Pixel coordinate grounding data
——————————

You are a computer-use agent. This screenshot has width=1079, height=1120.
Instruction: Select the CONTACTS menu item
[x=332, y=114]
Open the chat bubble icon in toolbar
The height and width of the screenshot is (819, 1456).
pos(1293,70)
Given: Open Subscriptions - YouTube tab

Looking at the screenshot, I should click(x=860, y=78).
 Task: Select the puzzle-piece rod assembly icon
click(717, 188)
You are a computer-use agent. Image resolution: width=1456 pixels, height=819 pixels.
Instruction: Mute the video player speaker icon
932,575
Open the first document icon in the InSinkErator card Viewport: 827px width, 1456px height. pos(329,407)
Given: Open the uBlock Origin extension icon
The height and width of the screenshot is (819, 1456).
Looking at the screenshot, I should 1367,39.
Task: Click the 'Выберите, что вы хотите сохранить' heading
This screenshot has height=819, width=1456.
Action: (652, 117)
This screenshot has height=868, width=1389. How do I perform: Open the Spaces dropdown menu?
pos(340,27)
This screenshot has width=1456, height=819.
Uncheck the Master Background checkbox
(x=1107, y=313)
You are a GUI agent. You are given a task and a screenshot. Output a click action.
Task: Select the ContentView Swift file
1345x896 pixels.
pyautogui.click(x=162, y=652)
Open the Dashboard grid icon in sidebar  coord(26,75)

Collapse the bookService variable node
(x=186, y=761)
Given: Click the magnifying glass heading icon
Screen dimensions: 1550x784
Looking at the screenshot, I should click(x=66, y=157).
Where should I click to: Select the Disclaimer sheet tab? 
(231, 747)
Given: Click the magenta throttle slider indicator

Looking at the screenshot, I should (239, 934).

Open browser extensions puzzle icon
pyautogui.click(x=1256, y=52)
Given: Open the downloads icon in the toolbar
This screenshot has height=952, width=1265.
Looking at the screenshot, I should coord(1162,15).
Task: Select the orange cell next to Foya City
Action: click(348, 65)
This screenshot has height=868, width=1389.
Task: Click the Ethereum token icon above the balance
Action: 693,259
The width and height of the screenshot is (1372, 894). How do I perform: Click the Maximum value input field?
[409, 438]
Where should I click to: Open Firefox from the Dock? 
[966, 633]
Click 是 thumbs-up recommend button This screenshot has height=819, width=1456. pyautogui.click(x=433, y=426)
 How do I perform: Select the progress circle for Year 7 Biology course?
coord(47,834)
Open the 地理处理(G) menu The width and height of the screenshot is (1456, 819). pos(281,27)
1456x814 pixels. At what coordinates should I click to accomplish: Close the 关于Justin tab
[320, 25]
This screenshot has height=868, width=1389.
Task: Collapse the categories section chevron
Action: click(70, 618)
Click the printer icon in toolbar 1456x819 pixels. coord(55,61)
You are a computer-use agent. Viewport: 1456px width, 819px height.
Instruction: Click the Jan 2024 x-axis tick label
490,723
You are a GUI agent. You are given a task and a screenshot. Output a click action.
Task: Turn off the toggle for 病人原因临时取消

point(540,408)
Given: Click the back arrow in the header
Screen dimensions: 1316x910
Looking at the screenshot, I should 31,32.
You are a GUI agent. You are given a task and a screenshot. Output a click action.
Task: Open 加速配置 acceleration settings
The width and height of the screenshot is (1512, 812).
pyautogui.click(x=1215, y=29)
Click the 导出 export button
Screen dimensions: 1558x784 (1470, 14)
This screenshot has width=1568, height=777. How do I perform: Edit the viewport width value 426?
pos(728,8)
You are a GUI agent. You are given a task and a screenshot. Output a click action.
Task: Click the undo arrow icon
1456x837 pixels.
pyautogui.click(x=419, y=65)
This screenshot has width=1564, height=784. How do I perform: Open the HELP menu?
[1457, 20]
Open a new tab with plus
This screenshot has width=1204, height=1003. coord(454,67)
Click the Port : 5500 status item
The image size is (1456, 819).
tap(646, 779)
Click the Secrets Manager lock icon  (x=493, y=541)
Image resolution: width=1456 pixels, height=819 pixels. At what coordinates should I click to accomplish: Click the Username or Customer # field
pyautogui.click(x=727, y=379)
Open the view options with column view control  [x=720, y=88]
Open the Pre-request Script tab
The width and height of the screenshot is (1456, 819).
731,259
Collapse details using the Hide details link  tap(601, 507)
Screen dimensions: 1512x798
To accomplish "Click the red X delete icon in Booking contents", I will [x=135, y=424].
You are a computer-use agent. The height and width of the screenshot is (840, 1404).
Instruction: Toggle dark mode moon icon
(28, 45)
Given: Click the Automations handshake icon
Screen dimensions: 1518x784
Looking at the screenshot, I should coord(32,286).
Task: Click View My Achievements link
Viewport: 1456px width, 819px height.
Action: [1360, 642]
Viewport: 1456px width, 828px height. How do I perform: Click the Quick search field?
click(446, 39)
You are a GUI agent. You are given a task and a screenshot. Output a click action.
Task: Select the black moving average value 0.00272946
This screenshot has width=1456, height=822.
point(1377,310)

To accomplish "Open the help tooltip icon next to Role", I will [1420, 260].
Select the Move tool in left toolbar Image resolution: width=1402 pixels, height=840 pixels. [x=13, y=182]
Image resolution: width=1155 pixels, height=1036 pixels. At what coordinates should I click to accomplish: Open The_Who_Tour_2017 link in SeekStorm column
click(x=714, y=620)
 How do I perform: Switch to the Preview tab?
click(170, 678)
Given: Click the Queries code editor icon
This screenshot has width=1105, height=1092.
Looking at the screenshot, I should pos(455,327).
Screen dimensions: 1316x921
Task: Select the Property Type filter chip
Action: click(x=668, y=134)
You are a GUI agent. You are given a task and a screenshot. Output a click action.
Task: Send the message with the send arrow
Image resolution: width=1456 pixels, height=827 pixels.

——————————

## Work item
Start with the first line of the data and print every line exactly. The line containing "Given: Open the downloads icon in the toolbar" is the last one to include.

## Answer to this exercise
You are a computer-use agent. This screenshot has width=1079, height=1120.
Instruction: Select the CONTACTS menu item
[x=332, y=114]
Open the chat bubble icon in toolbar
The height and width of the screenshot is (819, 1456).
pos(1293,70)
Given: Open Subscriptions - YouTube tab

Looking at the screenshot, I should click(x=860, y=78).
 Task: Select the puzzle-piece rod assembly icon
click(717, 188)
You are a computer-use agent. Image resolution: width=1456 pixels, height=819 pixels.
Instruction: Mute the video player speaker icon
932,575
Open the first document icon in the InSinkErator card Viewport: 827px width, 1456px height. pos(329,407)
Given: Open the uBlock Origin extension icon
The height and width of the screenshot is (819, 1456).
Looking at the screenshot, I should 1367,39.
Task: Click the 'Выберите, что вы хотите сохранить' heading
This screenshot has height=819, width=1456.
Action: (652, 117)
This screenshot has height=868, width=1389. How do I perform: Open the Spaces dropdown menu?
pos(340,27)
This screenshot has width=1456, height=819.
Uncheck the Master Background checkbox
(x=1107, y=313)
You are a GUI agent. You are given a task and a screenshot. Output a click action.
Task: Select the ContentView Swift file
1345x896 pixels.
pyautogui.click(x=162, y=652)
Open the Dashboard grid icon in sidebar  coord(26,75)

Collapse the bookService variable node
(x=186, y=761)
Given: Click the magnifying glass heading icon
Screen dimensions: 1550x784
Looking at the screenshot, I should click(x=66, y=157).
Where should I click to: Select the Disclaimer sheet tab? 
(231, 747)
Given: Click the magenta throttle slider indicator

Looking at the screenshot, I should (239, 934).

Open browser extensions puzzle icon
pyautogui.click(x=1256, y=52)
Given: Open the downloads icon in the toolbar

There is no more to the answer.